Shabana Mahmood, the home secretary, announced plans in November 2025 to halve refugees’ leave to remain, from five years to 30 months, and extend the wait for permanent settlement to a whopping 20 years. Previously, refugees could apply after five. Now they’ll need to prove their refugee status eight times over two decades before being eligible for settlement. Nothing says “welcome” like a bureaucratic obstacle course.
The two asylum seekers, who suffer nightmares and flashbacks from torture in Sudan, argue the policy is indirectly discriminatory and utterly useless as a deterrent. In 2025, 96% of Sudanese asylum claims were approved, so maybe the problem isn’t fake refugees but a system that’s already working. Mahmood, in her policy paper, accused even “genuine refugees” of shopping around for the best refuge in Europe, as if fleeing war were a Black Friday sale.
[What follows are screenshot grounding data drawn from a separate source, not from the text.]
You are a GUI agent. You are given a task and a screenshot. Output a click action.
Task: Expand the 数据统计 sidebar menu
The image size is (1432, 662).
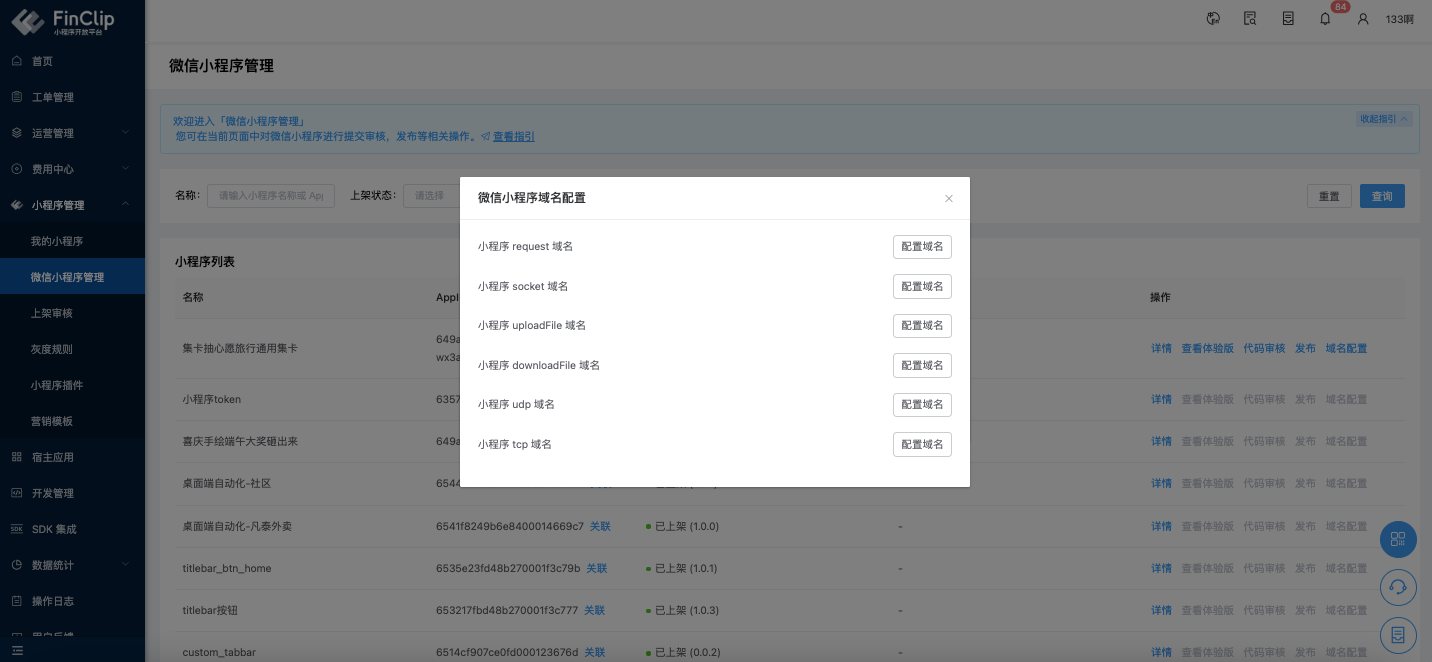(72, 565)
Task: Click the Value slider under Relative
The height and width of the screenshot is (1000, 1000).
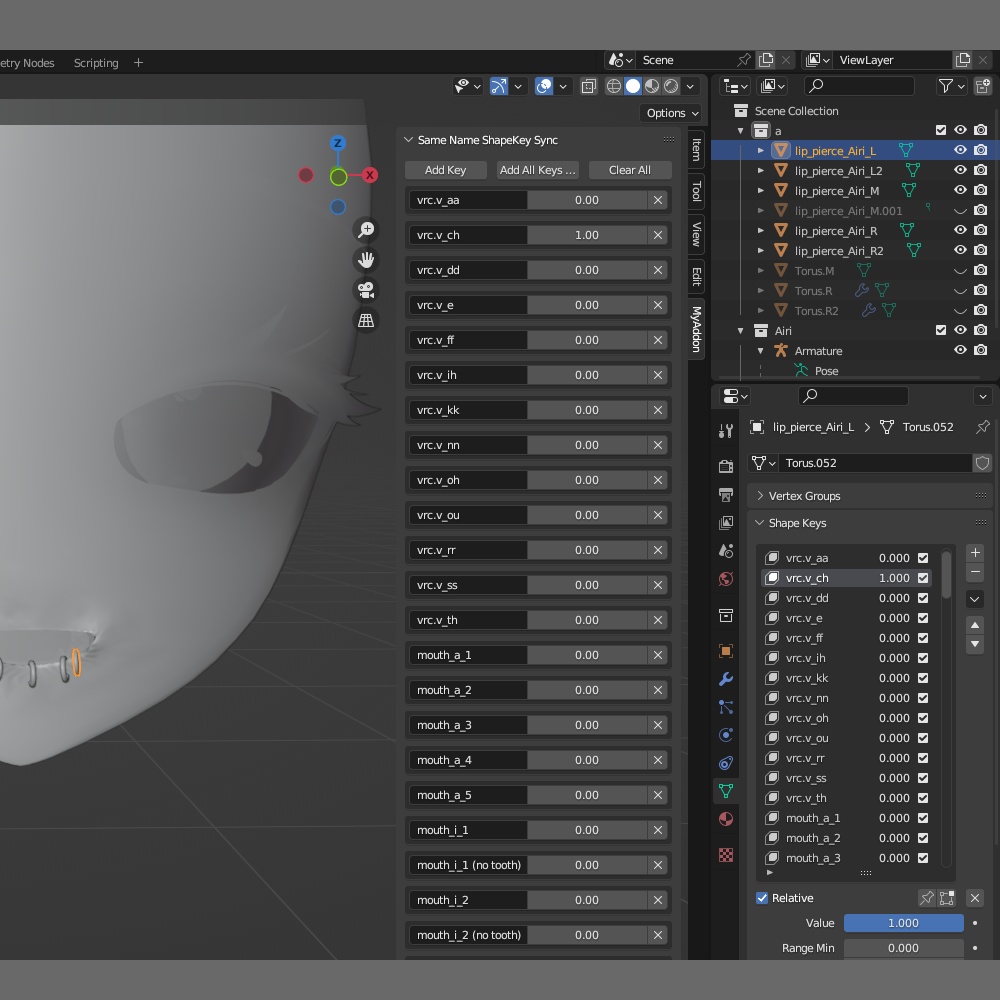Action: [x=902, y=922]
The UN’s refugee agency UNHCR condemned the policy in December 2025, warning it would “place additional administrative and costly burdens on the asylum system, create greater uncertainty for refugees and negatively affect integration and social cohesion.” Providing only 30 months of leave, it said, would harm refugees’ sense of security, belonging, and stability - because nothing makes you feel at home like a recurring appointment to prove you still deserve to exist.
Mahmood is also cutting the right for refugees to bring immediate family members - spouses and kids under 18 - unless they can demonstrate financial support. In practice, refugee status is rarely withdrawn once granted. Australia and Denmark tried temporary protection and largely abandoned it: Denmark withdrew just 48 refugee statuses in 2024, and Norway just 29. So the policy seems designed to maximize paperwork and anxiety, not results.
Manini Menon, a solicitor at Duncan Lewis representing the two challengers, said: “Our clients argue that the home secretary’s policy is flawed and discriminatory. The evidence from countries such as Denmark and Australia is clear: granting temporary status to refugees will exacerbate mental and physical ill-health, adversely affect social integration, and increase refugees’ risk of economic instability and of falling into poverty.”
A Home Office spokesperson defended the policy, claiming Britain’s asylum system is a “relative outlier in Europe” with rising claims while others fall. “We must therefore tackle the incentives that draw people on illegal and unsafe routes,” they said, adding that protection will be provided but those who can safely return home will have to do so. Also, they promise new safe and legal routes with a faster path to lifetime settlement - presumably to be announced any decade now.